(Records from a collection)
__________________________________________________
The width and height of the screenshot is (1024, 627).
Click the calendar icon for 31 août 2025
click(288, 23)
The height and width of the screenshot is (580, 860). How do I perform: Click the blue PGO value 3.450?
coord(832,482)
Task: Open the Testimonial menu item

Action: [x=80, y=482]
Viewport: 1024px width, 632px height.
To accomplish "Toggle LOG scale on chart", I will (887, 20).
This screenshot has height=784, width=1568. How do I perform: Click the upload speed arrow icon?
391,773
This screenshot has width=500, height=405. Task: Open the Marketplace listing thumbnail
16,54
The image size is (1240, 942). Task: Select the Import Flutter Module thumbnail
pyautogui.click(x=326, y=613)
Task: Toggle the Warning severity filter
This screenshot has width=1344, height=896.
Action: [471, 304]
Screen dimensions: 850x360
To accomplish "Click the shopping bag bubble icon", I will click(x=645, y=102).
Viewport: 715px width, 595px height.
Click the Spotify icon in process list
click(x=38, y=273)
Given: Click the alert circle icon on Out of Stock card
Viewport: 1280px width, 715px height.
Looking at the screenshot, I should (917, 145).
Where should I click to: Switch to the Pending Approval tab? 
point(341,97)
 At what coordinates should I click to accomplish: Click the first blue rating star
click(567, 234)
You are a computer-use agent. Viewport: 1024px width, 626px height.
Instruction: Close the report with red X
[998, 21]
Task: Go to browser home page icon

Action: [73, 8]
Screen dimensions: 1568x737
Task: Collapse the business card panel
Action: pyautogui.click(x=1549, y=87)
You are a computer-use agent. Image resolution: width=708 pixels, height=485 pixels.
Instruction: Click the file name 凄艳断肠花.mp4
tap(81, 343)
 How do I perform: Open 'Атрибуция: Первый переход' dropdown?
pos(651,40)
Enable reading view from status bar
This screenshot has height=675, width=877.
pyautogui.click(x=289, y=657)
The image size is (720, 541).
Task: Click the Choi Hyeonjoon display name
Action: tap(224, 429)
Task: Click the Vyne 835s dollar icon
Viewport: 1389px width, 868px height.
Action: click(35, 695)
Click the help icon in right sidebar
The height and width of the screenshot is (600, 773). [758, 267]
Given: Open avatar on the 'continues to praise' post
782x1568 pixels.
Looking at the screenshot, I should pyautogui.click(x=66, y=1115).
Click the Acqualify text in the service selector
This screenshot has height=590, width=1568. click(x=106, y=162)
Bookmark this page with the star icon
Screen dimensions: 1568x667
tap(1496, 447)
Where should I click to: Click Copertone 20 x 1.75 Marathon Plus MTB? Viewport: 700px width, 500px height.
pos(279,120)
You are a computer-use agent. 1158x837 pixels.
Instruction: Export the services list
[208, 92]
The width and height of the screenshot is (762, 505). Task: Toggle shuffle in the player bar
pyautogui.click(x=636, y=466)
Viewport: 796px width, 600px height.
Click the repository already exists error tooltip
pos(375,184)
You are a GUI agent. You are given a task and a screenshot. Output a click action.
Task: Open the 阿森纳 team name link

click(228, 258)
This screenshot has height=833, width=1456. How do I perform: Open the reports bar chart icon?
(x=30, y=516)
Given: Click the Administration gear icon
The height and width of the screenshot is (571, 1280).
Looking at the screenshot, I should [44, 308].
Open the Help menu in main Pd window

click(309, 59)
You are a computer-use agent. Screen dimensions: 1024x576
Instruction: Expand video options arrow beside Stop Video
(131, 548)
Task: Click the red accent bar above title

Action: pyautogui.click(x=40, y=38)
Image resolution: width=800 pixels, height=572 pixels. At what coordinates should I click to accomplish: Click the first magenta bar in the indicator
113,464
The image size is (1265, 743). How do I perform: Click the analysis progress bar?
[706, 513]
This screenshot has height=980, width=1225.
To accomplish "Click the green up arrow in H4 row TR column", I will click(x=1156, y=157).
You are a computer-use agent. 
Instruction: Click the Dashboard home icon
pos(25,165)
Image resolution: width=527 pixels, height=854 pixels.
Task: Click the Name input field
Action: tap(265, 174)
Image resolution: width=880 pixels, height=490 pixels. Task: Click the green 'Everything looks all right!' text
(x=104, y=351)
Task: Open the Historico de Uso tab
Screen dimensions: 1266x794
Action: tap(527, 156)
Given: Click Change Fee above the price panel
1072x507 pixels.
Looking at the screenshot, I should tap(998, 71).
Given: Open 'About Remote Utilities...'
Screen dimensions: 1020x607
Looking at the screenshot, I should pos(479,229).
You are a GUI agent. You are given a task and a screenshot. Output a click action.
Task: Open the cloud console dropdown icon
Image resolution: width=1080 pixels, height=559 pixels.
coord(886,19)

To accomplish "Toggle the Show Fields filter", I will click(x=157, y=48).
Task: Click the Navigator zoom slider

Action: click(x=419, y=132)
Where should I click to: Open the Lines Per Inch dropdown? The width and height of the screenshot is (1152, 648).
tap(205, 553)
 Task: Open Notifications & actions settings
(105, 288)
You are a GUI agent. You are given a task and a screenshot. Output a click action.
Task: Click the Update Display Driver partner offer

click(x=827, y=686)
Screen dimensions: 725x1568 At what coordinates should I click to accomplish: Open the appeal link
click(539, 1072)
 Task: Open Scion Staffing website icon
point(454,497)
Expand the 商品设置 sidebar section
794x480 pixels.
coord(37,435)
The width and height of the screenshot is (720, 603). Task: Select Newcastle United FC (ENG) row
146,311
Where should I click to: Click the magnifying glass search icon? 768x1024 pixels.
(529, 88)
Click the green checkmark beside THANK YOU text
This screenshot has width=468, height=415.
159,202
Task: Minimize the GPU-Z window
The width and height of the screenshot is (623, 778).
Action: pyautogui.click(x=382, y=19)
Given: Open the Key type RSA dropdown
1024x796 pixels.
__________________________________________________
Aim of the task
When you reach this point, go back and write out each record above exactly.

Response to the task
The width and height of the screenshot is (1024, 627).
Click the calendar icon for 31 août 2025
click(288, 23)
The height and width of the screenshot is (580, 860). How do I perform: Click the blue PGO value 3.450?
coord(832,482)
Task: Open the Testimonial menu item

Action: [x=80, y=482]
Viewport: 1024px width, 632px height.
To accomplish "Toggle LOG scale on chart", I will (887, 20).
This screenshot has height=784, width=1568. How do I perform: Click the upload speed arrow icon?
391,773
This screenshot has width=500, height=405. Task: Open the Marketplace listing thumbnail
16,54
The image size is (1240, 942). Task: Select the Import Flutter Module thumbnail
pyautogui.click(x=326, y=613)
Task: Toggle the Warning severity filter
This screenshot has width=1344, height=896.
Action: [471, 304]
Screen dimensions: 850x360
To accomplish "Click the shopping bag bubble icon", I will click(x=645, y=102).
Viewport: 715px width, 595px height.
Click the Spotify icon in process list
click(x=38, y=273)
Given: Click the alert circle icon on Out of Stock card
Viewport: 1280px width, 715px height.
Looking at the screenshot, I should (917, 145).
Where should I click to: Switch to the Pending Approval tab? 
point(341,97)
 At what coordinates should I click to accomplish: Click the first blue rating star
click(567, 234)
You are a computer-use agent. Viewport: 1024px width, 626px height.
Instruction: Close the report with red X
[998, 21]
Task: Go to browser home page icon

Action: [73, 8]
Screen dimensions: 1568x737
Task: Collapse the business card panel
Action: pyautogui.click(x=1549, y=87)
You are a computer-use agent. Image resolution: width=708 pixels, height=485 pixels.
Instruction: Click the file name 凄艳断肠花.mp4
tap(81, 343)
 How do I perform: Open 'Атрибуция: Первый переход' dropdown?
pos(651,40)
Enable reading view from status bar
This screenshot has height=675, width=877.
pyautogui.click(x=289, y=657)
The image size is (720, 541).
Task: Click the Choi Hyeonjoon display name
Action: tap(224, 429)
Task: Click the Vyne 835s dollar icon
Viewport: 1389px width, 868px height.
Action: click(35, 695)
Click the help icon in right sidebar
The height and width of the screenshot is (600, 773). [758, 267]
Given: Open avatar on the 'continues to praise' post
782x1568 pixels.
Looking at the screenshot, I should pyautogui.click(x=66, y=1115).
Click the Acqualify text in the service selector
This screenshot has height=590, width=1568. click(x=106, y=162)
Bookmark this page with the star icon
Screen dimensions: 1568x667
tap(1496, 447)
Where should I click to: Click Copertone 20 x 1.75 Marathon Plus MTB? Viewport: 700px width, 500px height.
pos(279,120)
You are a computer-use agent. 1158x837 pixels.
Instruction: Export the services list
[208, 92]
The width and height of the screenshot is (762, 505). Task: Toggle shuffle in the player bar
pyautogui.click(x=636, y=466)
Viewport: 796px width, 600px height.
Click the repository already exists error tooltip
pos(375,184)
You are a GUI agent. You are given a task and a screenshot. Output a click action.
Task: Open the 阿森纳 team name link

click(228, 258)
This screenshot has height=833, width=1456. How do I perform: Open the reports bar chart icon?
(x=30, y=516)
Given: Click the Administration gear icon
The height and width of the screenshot is (571, 1280).
Looking at the screenshot, I should [44, 308].
Open the Help menu in main Pd window

click(309, 59)
You are a computer-use agent. Screen dimensions: 1024x576
Instruction: Expand video options arrow beside Stop Video
(131, 548)
Task: Click the red accent bar above title

Action: pyautogui.click(x=40, y=38)
Image resolution: width=800 pixels, height=572 pixels. At what coordinates should I click to accomplish: Click the first magenta bar in the indicator
113,464
The image size is (1265, 743). How do I perform: Click the analysis progress bar?
[706, 513]
This screenshot has height=980, width=1225.
To accomplish "Click the green up arrow in H4 row TR column", I will click(x=1156, y=157).
You are a computer-use agent. 
Instruction: Click the Dashboard home icon
pos(25,165)
Image resolution: width=527 pixels, height=854 pixels.
Task: Click the Name input field
Action: tap(265, 174)
Image resolution: width=880 pixels, height=490 pixels. Task: Click the green 'Everything looks all right!' text
(x=104, y=351)
Task: Open the Historico de Uso tab
Screen dimensions: 1266x794
Action: tap(527, 156)
Given: Click Change Fee above the price panel
1072x507 pixels.
Looking at the screenshot, I should tap(998, 71).
Given: Open 'About Remote Utilities...'
Screen dimensions: 1020x607
Looking at the screenshot, I should pos(479,229).
You are a GUI agent. You are given a task and a screenshot. Output a click action.
Task: Open the cloud console dropdown icon
Image resolution: width=1080 pixels, height=559 pixels.
coord(886,19)

To accomplish "Toggle the Show Fields filter", I will click(x=157, y=48).
Task: Click the Navigator zoom slider

Action: click(x=419, y=132)
Where should I click to: Open the Lines Per Inch dropdown? The width and height of the screenshot is (1152, 648).
tap(205, 553)
 Task: Open Notifications & actions settings
(105, 288)
You are a GUI agent. You are given a task and a screenshot. Output a click action.
Task: Click the Update Display Driver partner offer

click(x=827, y=686)
Screen dimensions: 725x1568 At what coordinates should I click to accomplish: Open the appeal link
click(539, 1072)
 Task: Open Scion Staffing website icon
point(454,497)
Expand the 商品设置 sidebar section
794x480 pixels.
coord(37,435)
The width and height of the screenshot is (720, 603). Task: Select Newcastle United FC (ENG) row
146,311
Where should I click to: Click the magnifying glass search icon? 768x1024 pixels.
(529, 88)
Click the green checkmark beside THANK YOU text
This screenshot has width=468, height=415.
159,202
Task: Minimize the GPU-Z window
The width and height of the screenshot is (623, 778).
Action: pyautogui.click(x=382, y=19)
Given: Open the Key type RSA dropdown
1024x796 pixels.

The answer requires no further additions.